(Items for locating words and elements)

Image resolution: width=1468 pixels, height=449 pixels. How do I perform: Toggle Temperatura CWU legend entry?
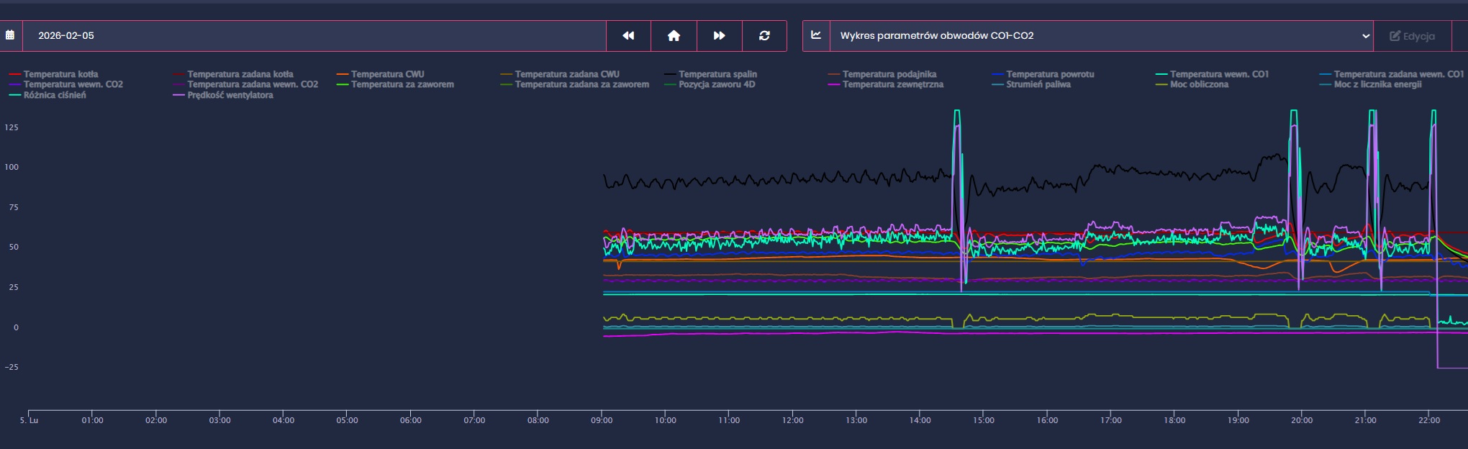click(387, 74)
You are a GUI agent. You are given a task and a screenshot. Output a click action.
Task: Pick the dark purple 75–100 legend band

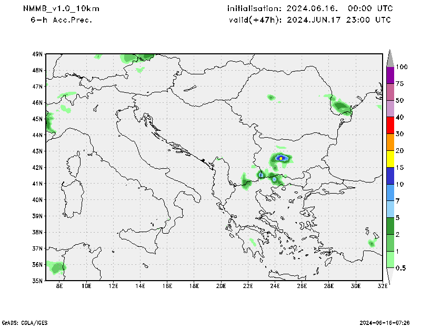[x=390, y=75]
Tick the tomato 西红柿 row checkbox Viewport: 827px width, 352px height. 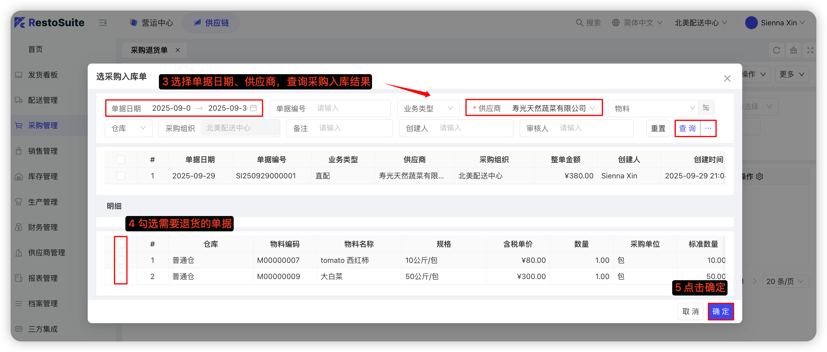click(120, 260)
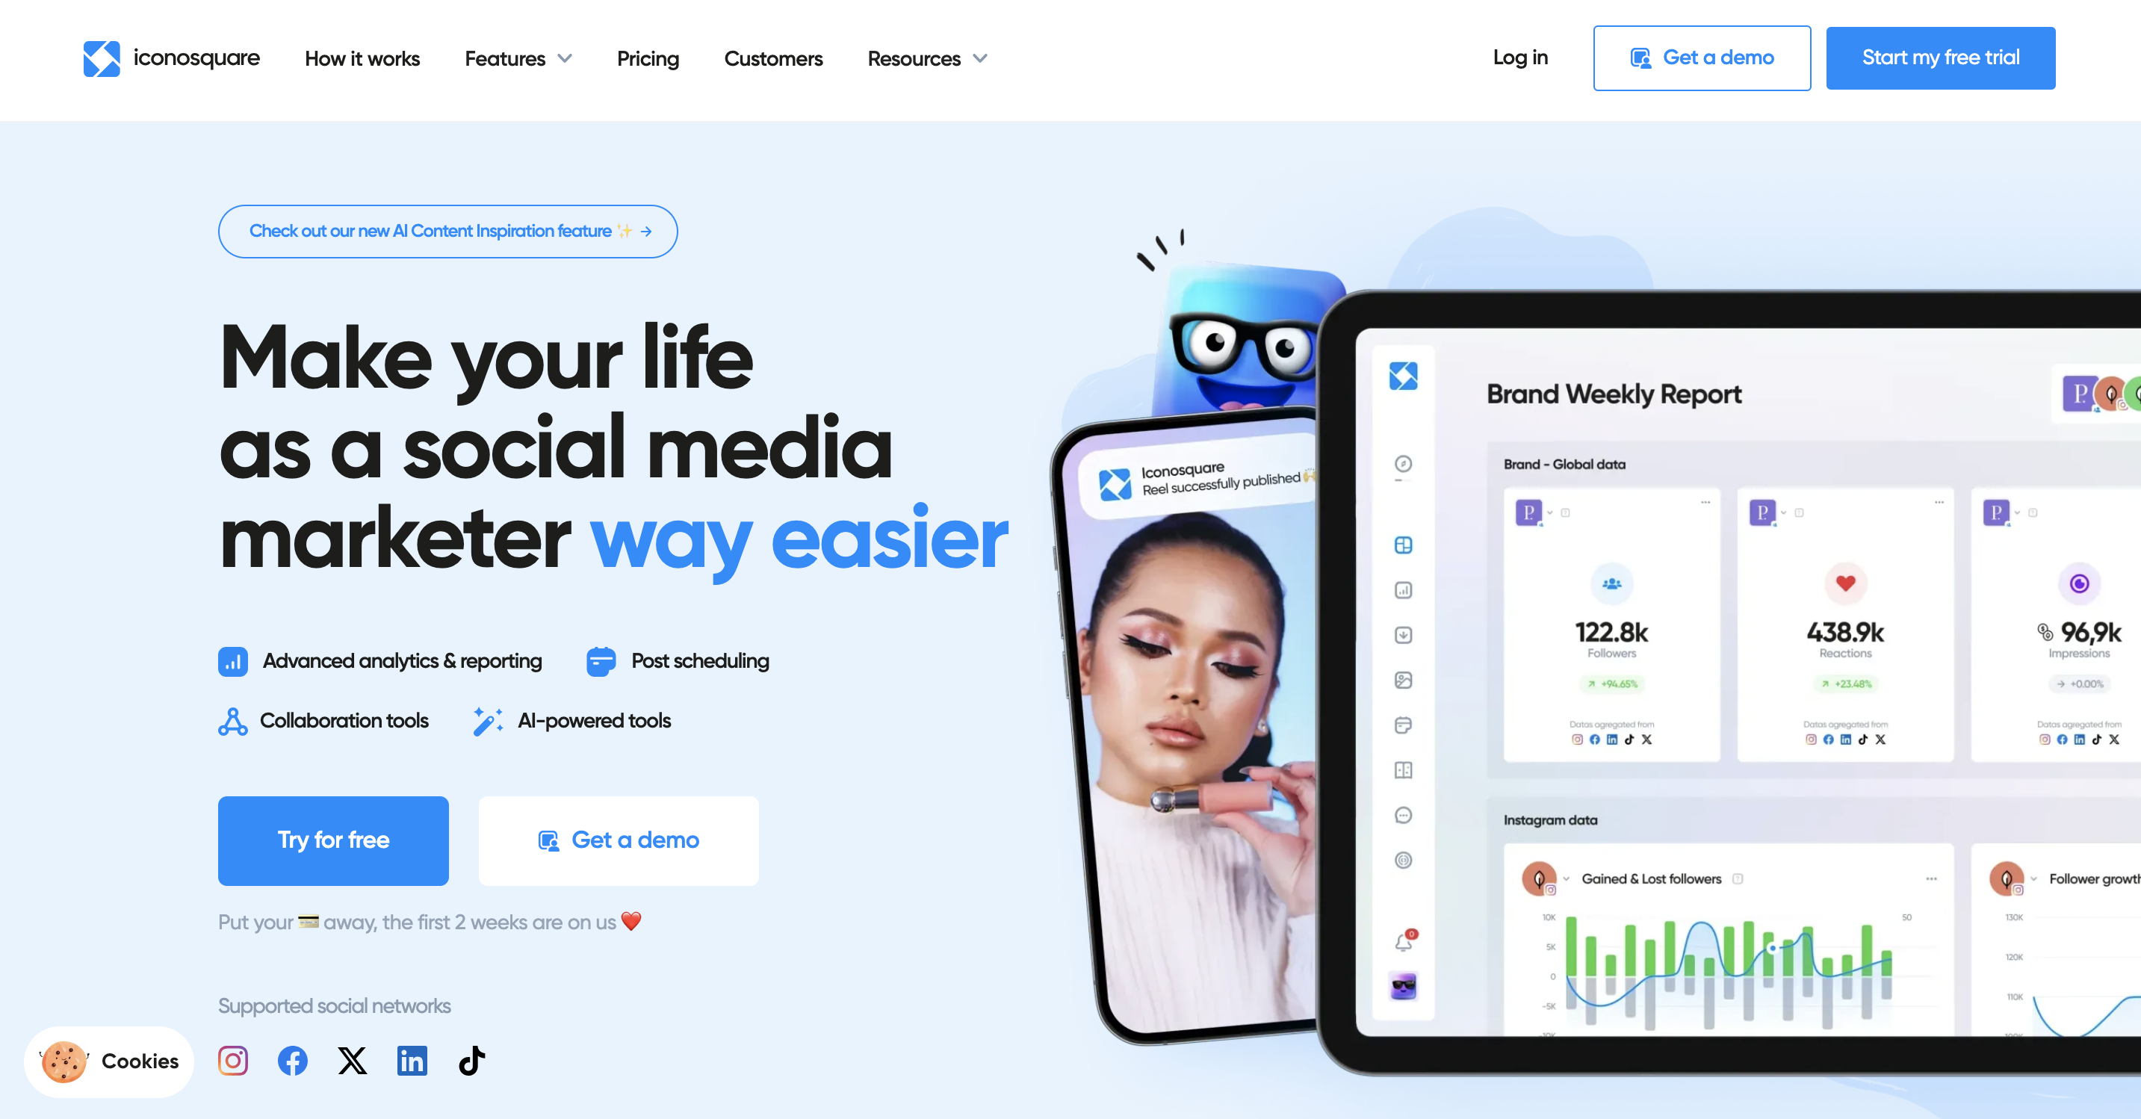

### DIRECTIVE
List every line of the items above that contains the word "legend". Case counts.

### COMPLETE RESPONSE
Image resolution: width=1468 pixels, height=449 pixels. How do I perform: Toggle Temperatura CWU legend entry?
Task: Pick the dark purple 75–100 legend band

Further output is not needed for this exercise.